## [Try it]
From the entries below, output the line with "Where should I click to: Toggle" and each following line up to and including the line with "The height and width of the screenshot is (400, 400).", exactly as written.

## [Information provided]

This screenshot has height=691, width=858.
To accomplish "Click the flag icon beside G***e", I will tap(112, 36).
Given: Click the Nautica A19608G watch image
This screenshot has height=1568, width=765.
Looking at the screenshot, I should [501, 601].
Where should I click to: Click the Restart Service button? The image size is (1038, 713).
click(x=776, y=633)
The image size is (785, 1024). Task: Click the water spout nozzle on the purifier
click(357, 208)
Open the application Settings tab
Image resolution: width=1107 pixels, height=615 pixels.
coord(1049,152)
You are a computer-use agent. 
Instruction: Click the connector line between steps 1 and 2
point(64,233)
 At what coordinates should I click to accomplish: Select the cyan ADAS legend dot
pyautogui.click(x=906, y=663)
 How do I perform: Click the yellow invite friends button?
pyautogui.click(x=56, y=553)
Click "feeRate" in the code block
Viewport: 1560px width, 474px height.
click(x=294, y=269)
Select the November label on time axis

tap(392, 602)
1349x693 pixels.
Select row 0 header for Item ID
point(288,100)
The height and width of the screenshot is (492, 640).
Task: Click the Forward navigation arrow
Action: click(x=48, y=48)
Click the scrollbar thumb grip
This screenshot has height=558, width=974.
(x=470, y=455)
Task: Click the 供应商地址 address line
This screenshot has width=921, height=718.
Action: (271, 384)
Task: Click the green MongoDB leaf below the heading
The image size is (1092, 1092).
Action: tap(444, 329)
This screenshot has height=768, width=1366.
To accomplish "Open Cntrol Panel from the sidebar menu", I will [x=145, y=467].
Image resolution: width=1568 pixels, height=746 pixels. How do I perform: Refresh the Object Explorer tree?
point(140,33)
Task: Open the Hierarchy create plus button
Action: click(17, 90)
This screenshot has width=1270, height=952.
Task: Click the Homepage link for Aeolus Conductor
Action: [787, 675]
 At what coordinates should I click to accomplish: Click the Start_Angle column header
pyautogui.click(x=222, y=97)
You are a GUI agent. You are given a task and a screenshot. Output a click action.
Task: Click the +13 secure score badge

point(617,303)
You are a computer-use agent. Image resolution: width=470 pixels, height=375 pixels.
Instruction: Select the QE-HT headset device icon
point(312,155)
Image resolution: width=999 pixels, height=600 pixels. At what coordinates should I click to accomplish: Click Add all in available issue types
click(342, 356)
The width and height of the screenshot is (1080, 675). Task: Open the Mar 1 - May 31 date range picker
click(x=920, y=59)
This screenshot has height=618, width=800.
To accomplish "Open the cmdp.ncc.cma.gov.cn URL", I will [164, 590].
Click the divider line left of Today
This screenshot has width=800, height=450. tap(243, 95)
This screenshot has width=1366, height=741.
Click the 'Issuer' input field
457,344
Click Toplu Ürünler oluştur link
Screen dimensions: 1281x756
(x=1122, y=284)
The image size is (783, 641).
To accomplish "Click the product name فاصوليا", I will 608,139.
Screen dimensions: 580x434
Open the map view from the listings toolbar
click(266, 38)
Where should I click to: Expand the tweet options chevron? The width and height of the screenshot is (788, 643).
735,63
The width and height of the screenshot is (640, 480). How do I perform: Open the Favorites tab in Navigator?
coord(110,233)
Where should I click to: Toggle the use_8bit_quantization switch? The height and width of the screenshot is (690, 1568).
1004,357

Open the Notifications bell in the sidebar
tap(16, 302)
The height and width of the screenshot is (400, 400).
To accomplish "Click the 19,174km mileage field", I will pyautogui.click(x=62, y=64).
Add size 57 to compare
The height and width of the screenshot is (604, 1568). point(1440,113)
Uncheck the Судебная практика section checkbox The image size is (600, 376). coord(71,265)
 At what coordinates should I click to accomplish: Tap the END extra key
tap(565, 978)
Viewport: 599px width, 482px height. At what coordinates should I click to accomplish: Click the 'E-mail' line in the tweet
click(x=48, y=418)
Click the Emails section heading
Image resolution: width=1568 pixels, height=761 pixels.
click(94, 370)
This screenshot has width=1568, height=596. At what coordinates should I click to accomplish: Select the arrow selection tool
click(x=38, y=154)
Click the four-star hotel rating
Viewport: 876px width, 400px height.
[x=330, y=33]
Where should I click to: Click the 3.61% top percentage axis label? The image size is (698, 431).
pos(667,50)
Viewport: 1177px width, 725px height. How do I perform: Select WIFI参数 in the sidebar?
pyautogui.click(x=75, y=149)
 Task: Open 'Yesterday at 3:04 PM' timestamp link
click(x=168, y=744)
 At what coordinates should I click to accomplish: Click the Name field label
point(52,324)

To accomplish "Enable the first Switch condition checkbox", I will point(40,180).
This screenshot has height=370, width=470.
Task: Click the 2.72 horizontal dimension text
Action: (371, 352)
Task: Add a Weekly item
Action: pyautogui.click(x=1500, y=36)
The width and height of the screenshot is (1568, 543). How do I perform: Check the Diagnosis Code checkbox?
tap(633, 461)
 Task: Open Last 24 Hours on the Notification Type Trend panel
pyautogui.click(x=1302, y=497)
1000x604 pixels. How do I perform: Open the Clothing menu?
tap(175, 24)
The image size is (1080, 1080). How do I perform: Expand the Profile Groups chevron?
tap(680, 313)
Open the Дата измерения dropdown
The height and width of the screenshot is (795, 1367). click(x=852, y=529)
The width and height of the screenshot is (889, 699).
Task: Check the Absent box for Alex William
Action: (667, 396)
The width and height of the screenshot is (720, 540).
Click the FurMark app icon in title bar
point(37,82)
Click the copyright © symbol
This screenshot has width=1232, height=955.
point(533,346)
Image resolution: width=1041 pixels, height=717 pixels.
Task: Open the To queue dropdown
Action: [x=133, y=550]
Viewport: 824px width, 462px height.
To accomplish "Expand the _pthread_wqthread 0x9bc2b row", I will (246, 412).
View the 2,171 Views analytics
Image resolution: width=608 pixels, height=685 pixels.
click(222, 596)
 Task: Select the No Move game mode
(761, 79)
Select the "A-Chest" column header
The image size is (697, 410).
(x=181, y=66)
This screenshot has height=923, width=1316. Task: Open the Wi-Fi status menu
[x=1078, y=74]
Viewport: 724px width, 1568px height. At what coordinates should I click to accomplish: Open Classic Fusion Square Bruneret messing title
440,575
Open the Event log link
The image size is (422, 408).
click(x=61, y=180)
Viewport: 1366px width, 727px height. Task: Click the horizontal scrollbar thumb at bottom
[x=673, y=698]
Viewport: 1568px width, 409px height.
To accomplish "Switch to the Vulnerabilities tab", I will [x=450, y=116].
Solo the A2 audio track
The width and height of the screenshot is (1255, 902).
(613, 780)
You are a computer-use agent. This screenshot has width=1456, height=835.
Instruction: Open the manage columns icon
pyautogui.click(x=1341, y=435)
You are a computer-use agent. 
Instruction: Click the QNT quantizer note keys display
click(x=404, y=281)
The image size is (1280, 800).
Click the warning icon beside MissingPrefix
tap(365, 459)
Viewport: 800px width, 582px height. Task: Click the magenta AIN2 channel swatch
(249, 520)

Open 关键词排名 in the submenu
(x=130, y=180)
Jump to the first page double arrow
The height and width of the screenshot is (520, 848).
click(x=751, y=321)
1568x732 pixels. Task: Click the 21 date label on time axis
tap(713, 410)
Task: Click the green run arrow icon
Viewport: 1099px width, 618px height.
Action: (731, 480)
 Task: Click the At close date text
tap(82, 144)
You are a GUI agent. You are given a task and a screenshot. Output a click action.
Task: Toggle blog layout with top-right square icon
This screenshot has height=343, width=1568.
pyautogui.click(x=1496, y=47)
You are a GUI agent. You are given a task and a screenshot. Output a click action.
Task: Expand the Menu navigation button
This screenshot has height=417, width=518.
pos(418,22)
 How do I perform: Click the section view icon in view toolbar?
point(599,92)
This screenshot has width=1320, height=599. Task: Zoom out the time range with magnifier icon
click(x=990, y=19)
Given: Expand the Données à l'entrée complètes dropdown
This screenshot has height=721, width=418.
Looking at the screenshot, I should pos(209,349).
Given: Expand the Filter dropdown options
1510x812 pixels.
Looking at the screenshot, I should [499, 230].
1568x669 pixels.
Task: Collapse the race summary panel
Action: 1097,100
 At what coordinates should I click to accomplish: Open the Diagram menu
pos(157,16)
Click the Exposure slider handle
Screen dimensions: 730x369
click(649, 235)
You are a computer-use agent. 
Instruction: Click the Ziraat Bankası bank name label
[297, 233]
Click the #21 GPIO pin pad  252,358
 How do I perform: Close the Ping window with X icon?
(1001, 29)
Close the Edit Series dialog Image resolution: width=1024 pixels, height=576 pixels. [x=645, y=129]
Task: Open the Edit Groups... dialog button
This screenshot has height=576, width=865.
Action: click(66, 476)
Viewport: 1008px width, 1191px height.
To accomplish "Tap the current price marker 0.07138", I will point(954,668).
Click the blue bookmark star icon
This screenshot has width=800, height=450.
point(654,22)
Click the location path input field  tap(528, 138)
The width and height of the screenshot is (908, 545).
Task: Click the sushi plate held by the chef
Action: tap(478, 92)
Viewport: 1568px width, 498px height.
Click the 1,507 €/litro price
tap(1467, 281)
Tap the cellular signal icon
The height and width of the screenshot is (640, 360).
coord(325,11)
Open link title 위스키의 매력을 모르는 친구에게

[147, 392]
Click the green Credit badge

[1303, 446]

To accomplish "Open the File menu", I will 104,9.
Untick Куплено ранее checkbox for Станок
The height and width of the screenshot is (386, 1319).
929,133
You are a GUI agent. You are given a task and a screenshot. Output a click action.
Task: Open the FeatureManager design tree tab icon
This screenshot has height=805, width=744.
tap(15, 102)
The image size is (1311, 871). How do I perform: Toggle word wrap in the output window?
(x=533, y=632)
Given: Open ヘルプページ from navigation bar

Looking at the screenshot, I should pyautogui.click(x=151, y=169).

## [Output of the task]
Where should I click to: Toggle the use_8bit_quantization switch? The height and width of the screenshot is (690, 1568).
1004,357

Open the Notifications bell in the sidebar
tap(16, 302)
The height and width of the screenshot is (400, 400).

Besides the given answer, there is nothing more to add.